How To Make Your Cell Tracker Say "I dunno!"
This work addresses the need for reliable, uncertainty-aware tools in high-throughput cell imaging, which is crucial for biologists analyzing large datasets, though it is incremental as it builds on existing tracking methods.
The paper tackles the problem of uncertainty quantification in automated cell tracking for live-cell microscopy by proposing methods that treat tracking as Bayesian inference or classification, and demonstrates that these methods produce well-calibrated uncertainties when applied to existing algorithms, including Transformer-based trackers.

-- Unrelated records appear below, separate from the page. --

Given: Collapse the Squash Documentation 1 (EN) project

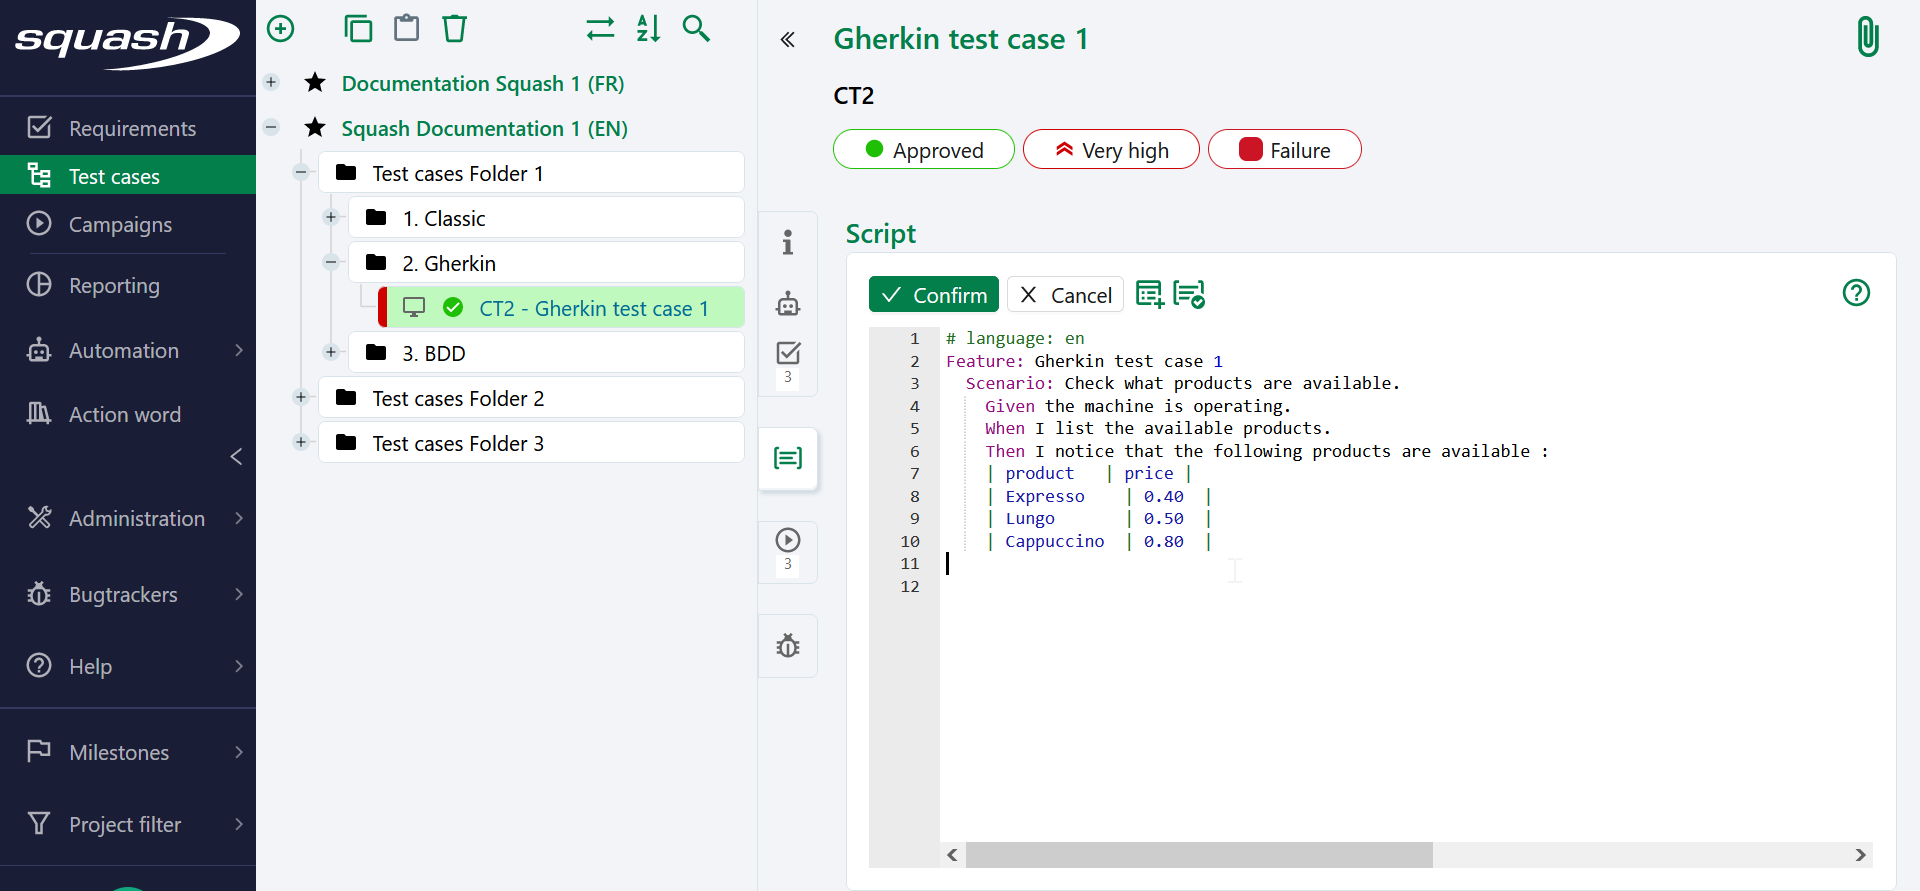Looking at the screenshot, I should point(271,127).
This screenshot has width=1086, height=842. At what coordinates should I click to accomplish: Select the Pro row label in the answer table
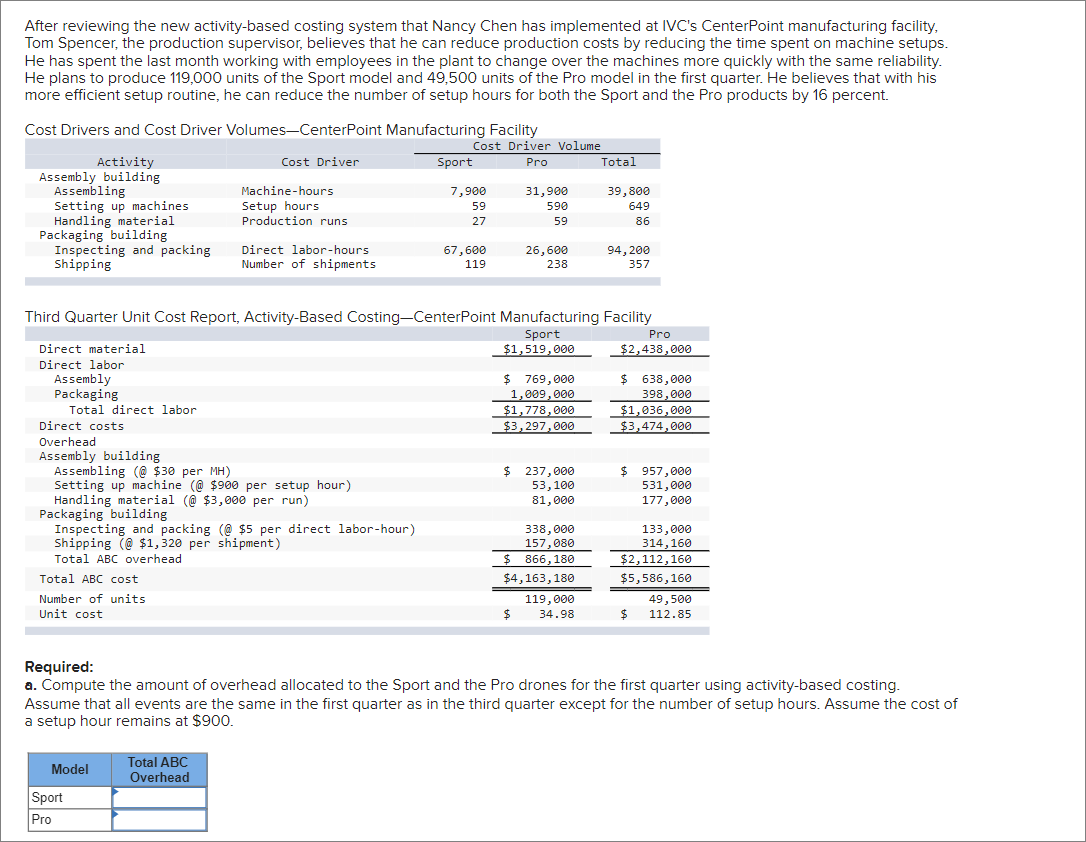(x=40, y=819)
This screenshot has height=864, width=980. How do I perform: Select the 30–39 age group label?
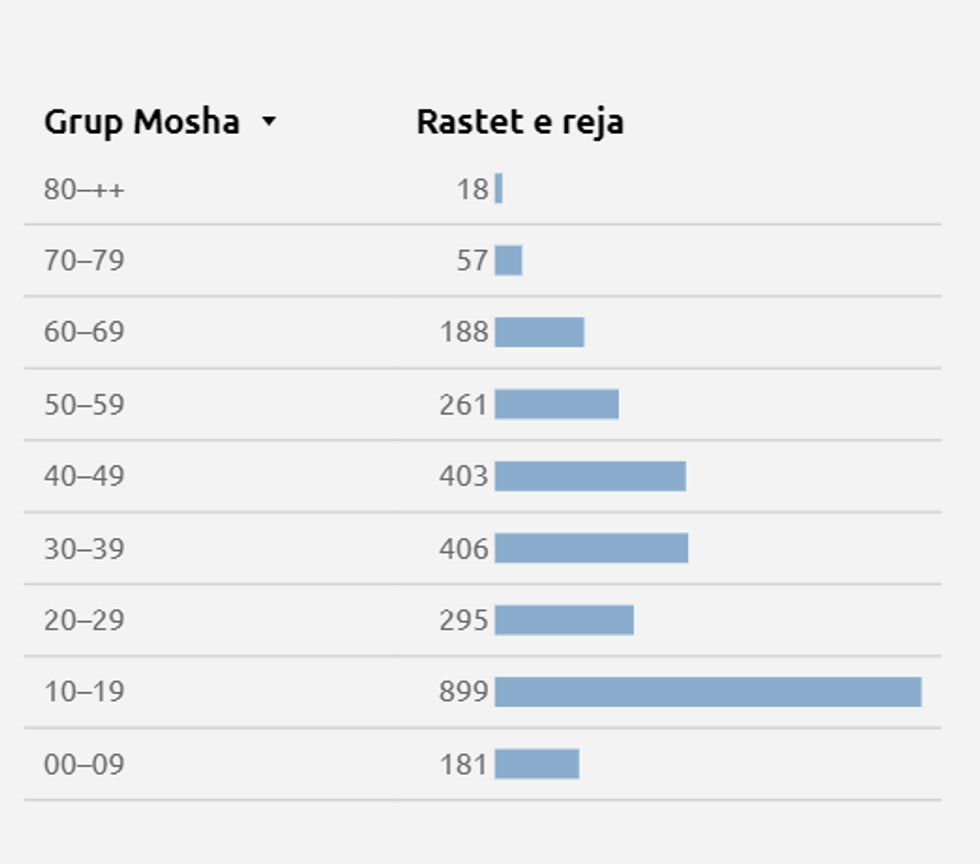point(84,548)
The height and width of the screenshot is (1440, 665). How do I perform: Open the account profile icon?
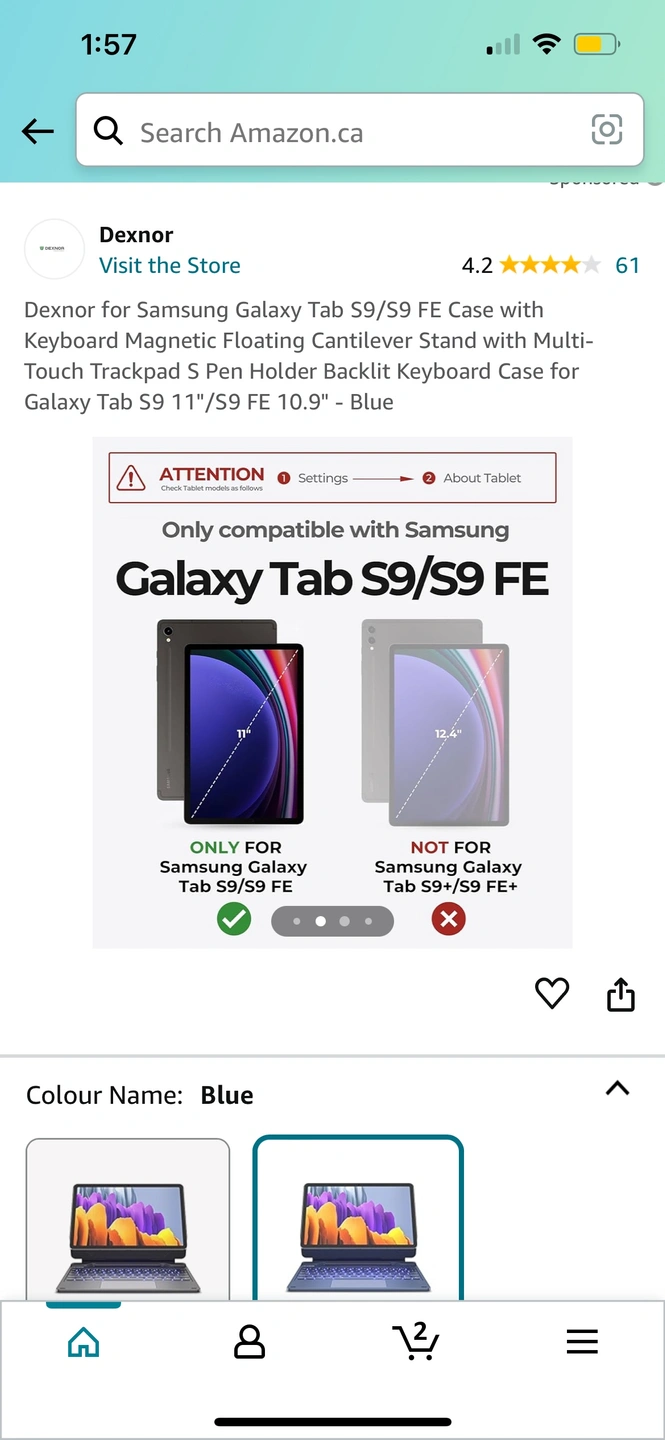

Cell tracking is a key computational task in live-cell microscopy, but fully automated analysis of high-throughput imaging requires reliable and, thus, uncertainty-aware data analysis tools, as the amount of data recorded within a single experiment exceeds what humans are able to overlook. We here propose and benchmark various methods to reason about and quantify uncertainty in linear assignment-based cell tracking algorithms. Our methods take inspiration from statistics and machine learning, leveraging two perspectives on the cell tracking problem explored throughout this work: Considering it as a Bayesian inference problem and as a classification problem. Our methods admit a framework-like character in that they equip any frame-to-frame tracking method with uncertainty quantification. We demonstrate this by applying it to various existing tracking algorithms including the recently presented Transformer-based trackers. We demonstrate empirically that our methods yield useful and well-calibrated tracking uncertainties.